I'm pretty sure that the you-sit-down to eat mentality is a huge difference between french and us culture. In fact, I've heard that eating on the run is considered "anglo-saxon" and that's not seen as a good thing. Heha. So it looks like if I need a coffee I'm going to be sitting down in what will probably be a wicker chair outside on the sidewalk, facing the street (all the better for people watching), and slowly sipping my cafe au'lait and avidly people watching. 'Cause not only is coffee not drank on the go, cafes aren't full of big fluffy chairs and low lying coffee tables; instead there are small tables and wicker chairs spaced with mere inches between them for cafe patrons. I miss the comfy chairs, but I can do the sit down thing.

Also, on a side note, in my world Starbucks tally, the only ones I've seen in Paris are in the very downtown area. While I live in the inner circle, there are none in my neighborhood. They two I've encountered were in the really large shopping areas, you know, the ones where I passed people on the the street speaking languages other than french (such as english). And just like in China, it seems wrong to go into a Starbucks here in Paris when there's that lovely art-deco cafe right next door. I have yet to come across any Peet's or Coffee Bean & Tea Leafs yet, but I'll let you know if I do.

Friday, September 11, 2009

Grocery Run

I made a salad last night and I really wanted some little cherry tomatoes to put on the top of it. Sadly, after searching the fridge and produce bowl at home I found zero tomatoes, of any variety. What’s a girl to do? Well, in most cases I would have to choose between going without (sigh) or jumping in the car and making a run to the grocery store. But what does this situation mean here in Paris? Here it means walking to the street corner about 100 feet away to a produce stand.

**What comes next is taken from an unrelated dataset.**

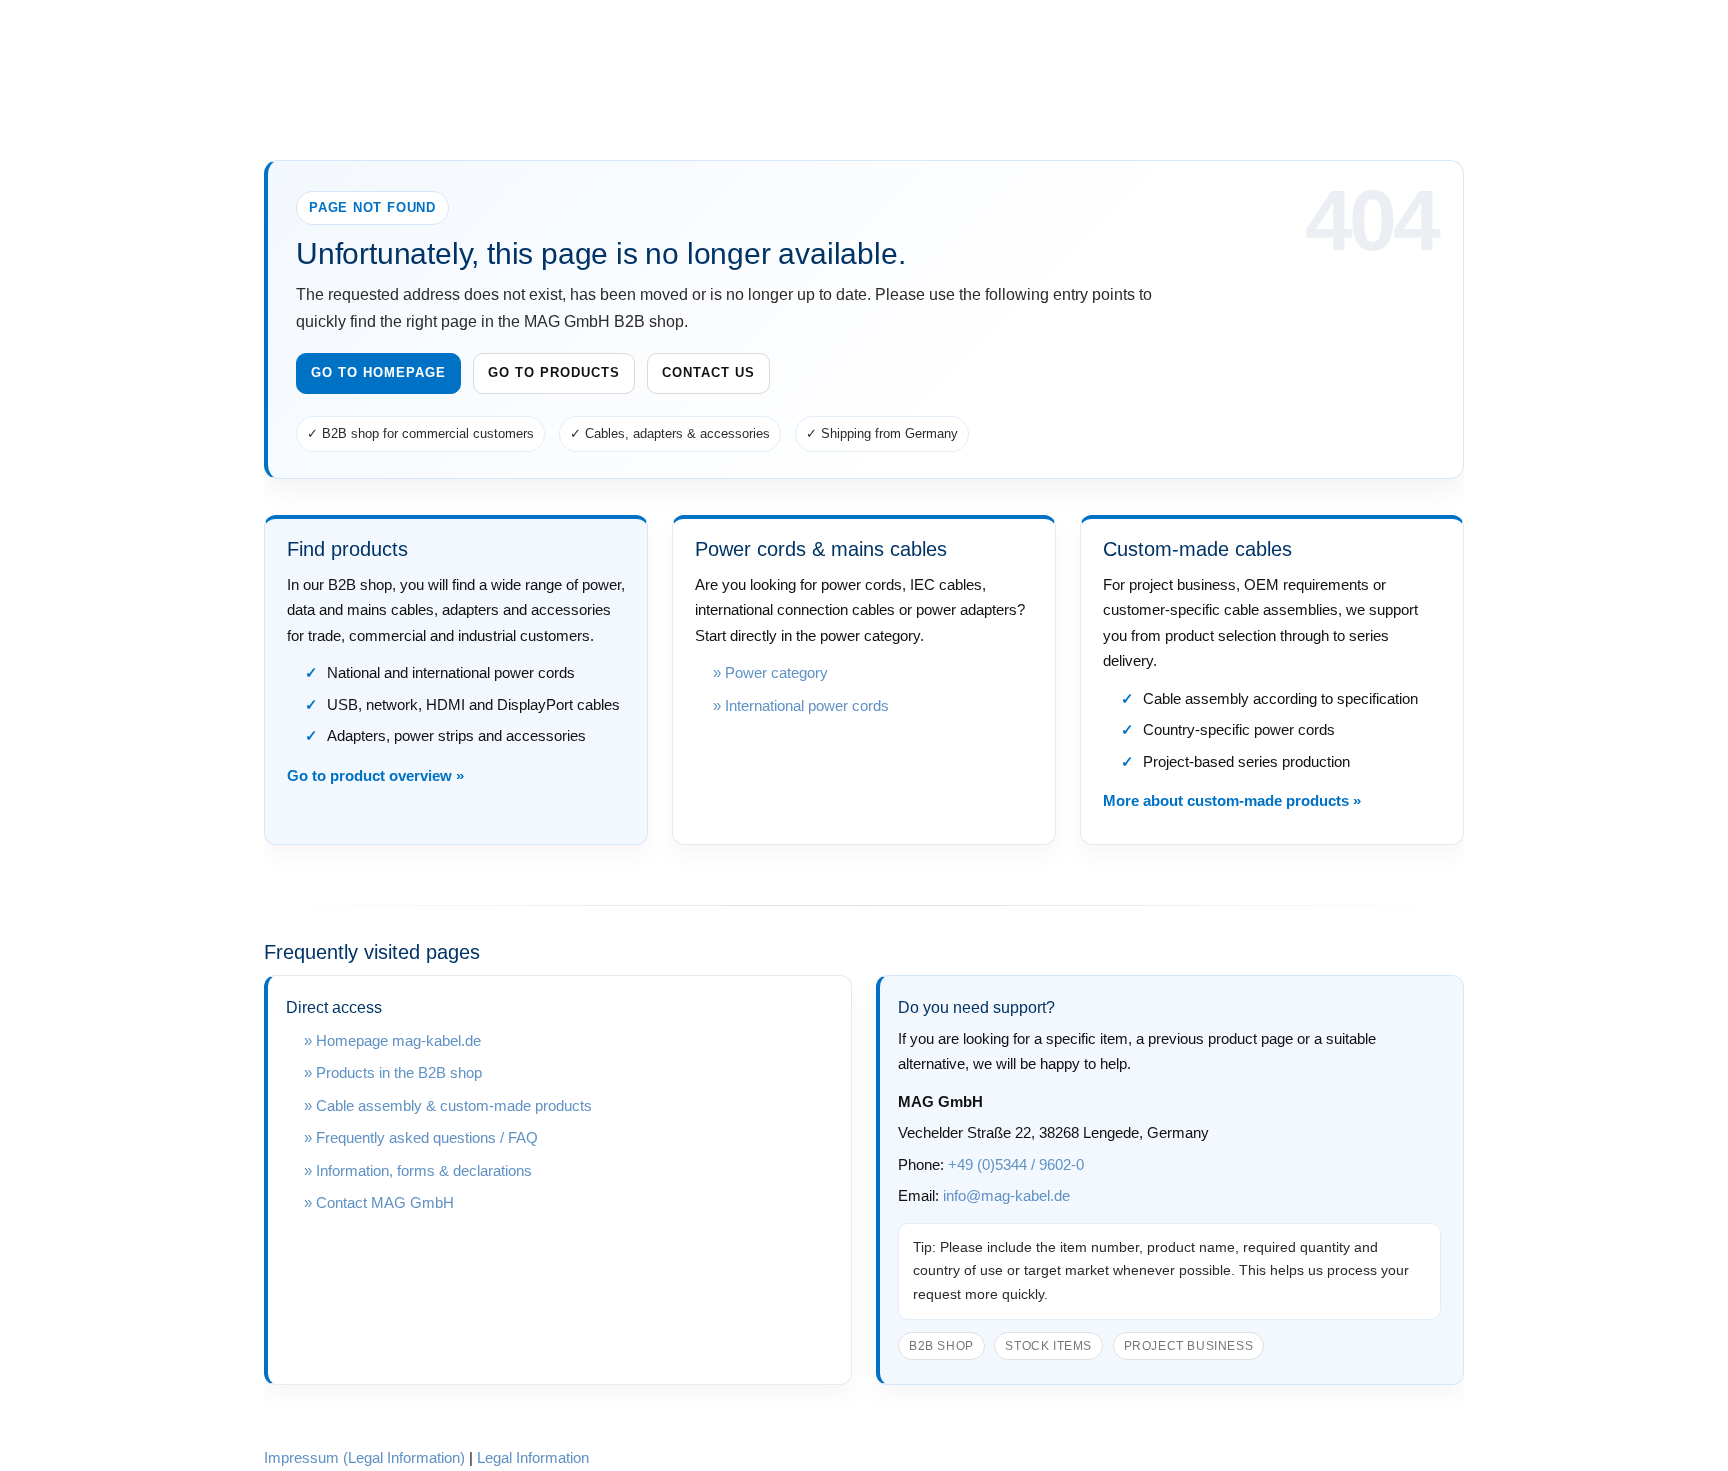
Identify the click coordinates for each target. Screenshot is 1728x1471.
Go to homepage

Ten minutes after discovering the lack of tomatoes in-house, I was back in the kitchen adding delicious cherry tomatoes to my salad.

This brings me to a quick tally of the food stores (not including cafes/brassieres/restaurants) around where I live in Paris.
Let’s count together!
1 (un) butcher
1 (un) grog shop
2 (duex) cheese shops
2 (duex) pharmacies
3 (trois) produce stands
3 (trois) bakeries (yummy!)
4 (quatre) chocolate shops (double yummy!)

I have no idea how it worked out that there are more chocolate shops than anything else within two blocks of the apartment, but that’s the way it is. And far be it from me to complain. There is also one “supermarket” in the same radius, and while it has a comprehensive assortment of goods (cereal, yogurt, milk, frozen goods, a bit of produce) it’s teensy by US standards. But! When you can’t find lentils anywhere else (another true story), the supermarket has them! It appears to be a wonderful symbiotic relationship (and hopefully that's not just an appearance, but a reality) between these small, specialized stores, and the general grocery. Turns out, if each store is on the small side, there’s room for a lot more.

Friday, September 4, 2009

Picnic in the Park

Ah, the famous city of light -- Paris. There are so many things that come to mind -- the Eiffel Tower, Louvre, Seine, Arc de Triomphe, Champs Elysee, and on and on. However, in my short time in Paris thus far, I've noticed something less touted but very impressive all the same. There are public parks everywhere. And not only are there parks, but they are laid out with playgrounds for children of all ages, from toddlers to teens to adults. And in all of the play areas I've seen thus far I have yet to see a swing. Instead there are kid sized climbing walls, twirling seats, digging machines, rope swings, HALF PIPES! and more. These are some of the most creative parks I've come across.

And since the parks are so well laid out, people take advantage of that; the parks are always packed! I don't think I've ever seen a park in the US with so many people. Actually, I'm not sure I've seen this many babies in strollers, kids on razr scooters (really, I think every child over the age of 5 must have one, adults too), and children in general in a place that wasn't a school! There are kids on roller blades, building castles in the sand, climbing, sliding, rollerblading on the half pipe -- it's amazing. It's great to see people taking advantage of such wonderful public space. It's a community and regional development major's dream!